Post devotes her time to exploring the coercion that people experience as a result of their surroundings along with their inability to resist this pressure. She takes the impotence of humans and distils it, as it were, into scenes that have been radically simplified; the characters in her work are anonymous 'interim figures', devoid of personal characteristics. They are positioned in such a way as to obscure the viewer's gaze, with faces turned away or hidden beneath or behind garments. All the while they perform a strange, irrational choreography, contorted and frozen in their positions, alone and isolated, and unable to come into contact with each other.

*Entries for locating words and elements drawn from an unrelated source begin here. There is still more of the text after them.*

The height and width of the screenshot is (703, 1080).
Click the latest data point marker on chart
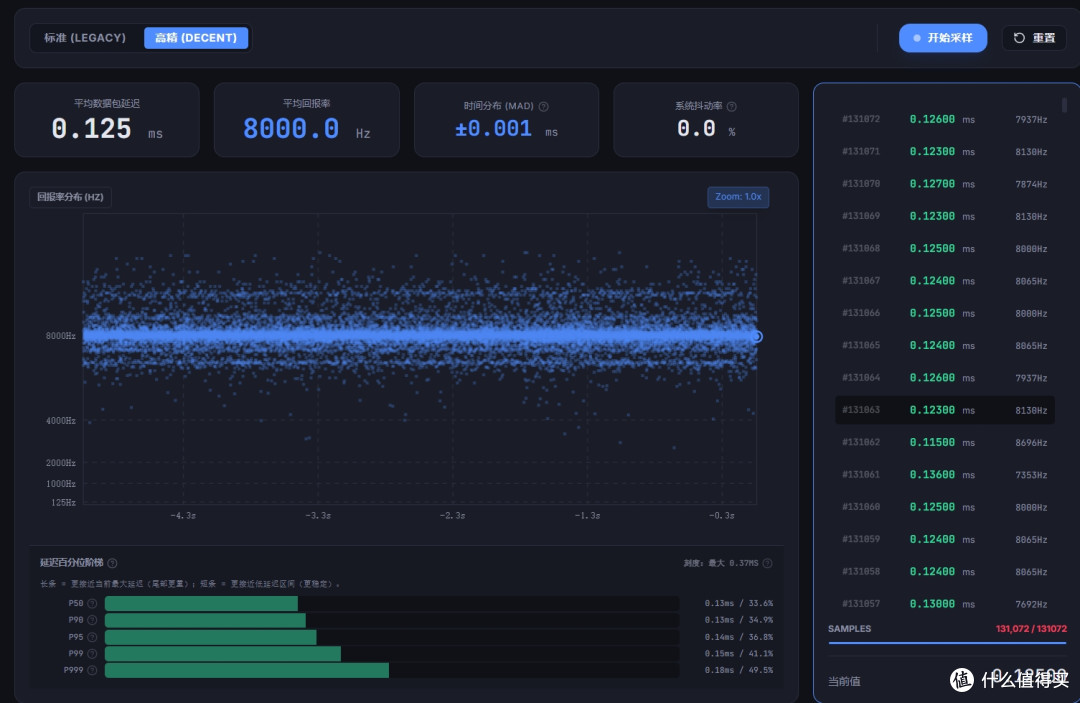[x=757, y=337]
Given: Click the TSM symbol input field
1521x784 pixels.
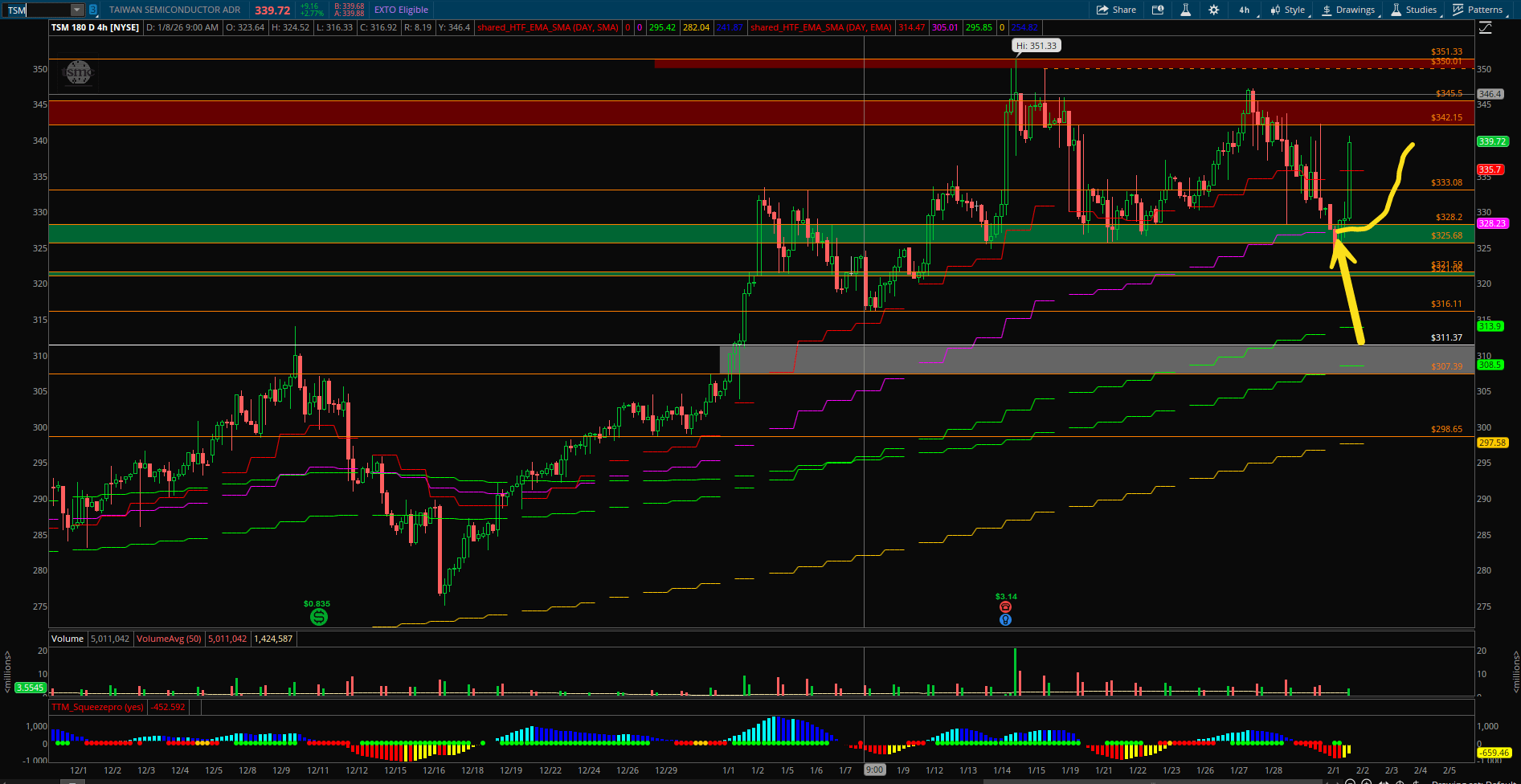Looking at the screenshot, I should click(36, 10).
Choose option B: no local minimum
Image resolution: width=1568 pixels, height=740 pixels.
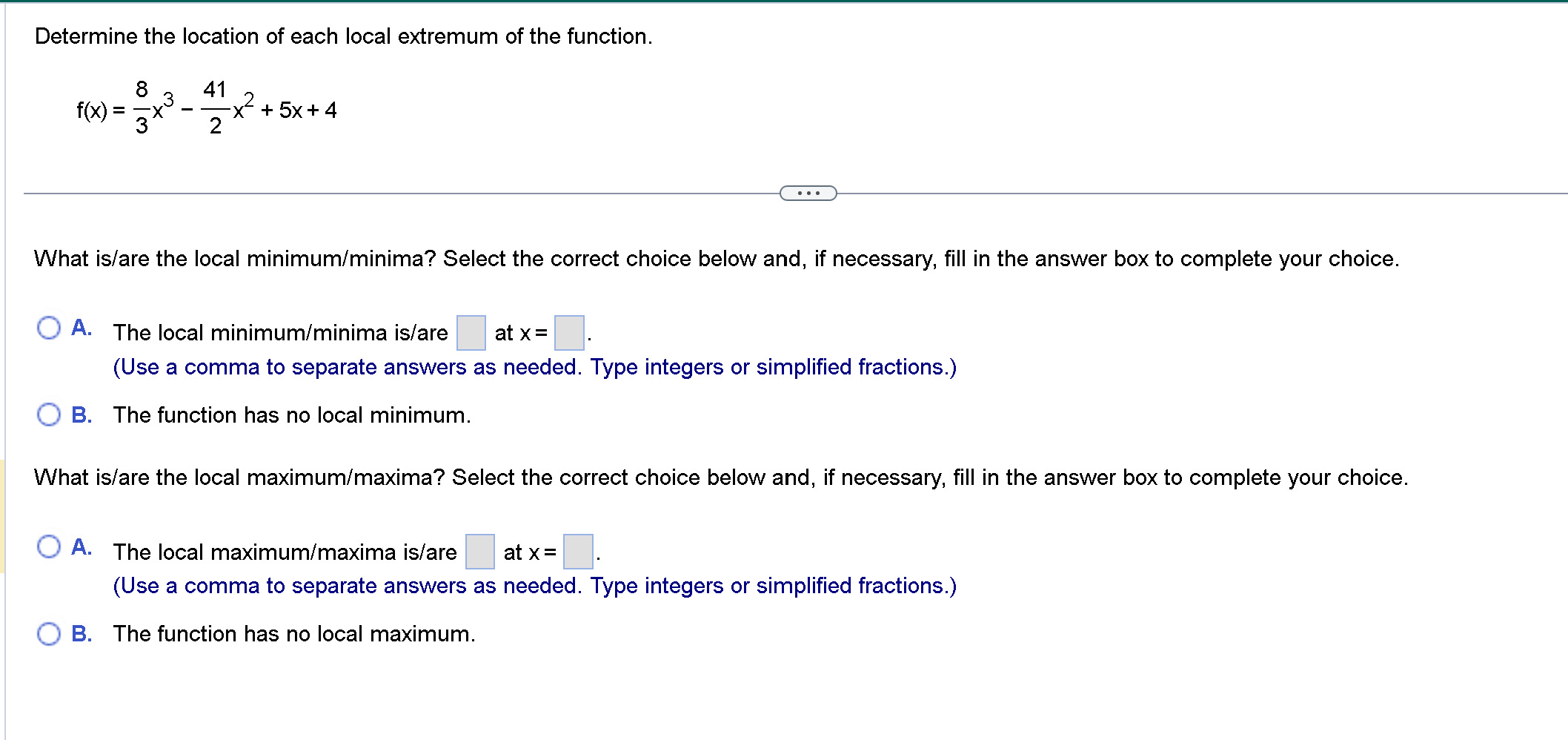click(49, 414)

They appear to be lost, wandering and caught up in an autistic universe.

Her film work contains no escalating build-up of tension or any dramatic developments, her intent is rather to elicit a certain atmosphere. She implies more than she says, and her works live and move and find their being in the logic of dreams rather than the rational. Liza May Post personally describes her own work as sublimated images from the stories that live in her head. She doesn't really care whether the viewer is able to reconstruct those stories, it is “the point”, the essence and the atmosphere that she is seeking to convey, all condensed into a single image. The result is often a comical or ridiculous fusion of movements and situations; however, more often than not what prevails is a feeling of oppression and a bitter aftertaste.

On a scale that barely skims the surface, her works represent psychological disorders, psychological breaks and the mind's collapse. Despair and madness are recurring elements in this oppressive oeuvre.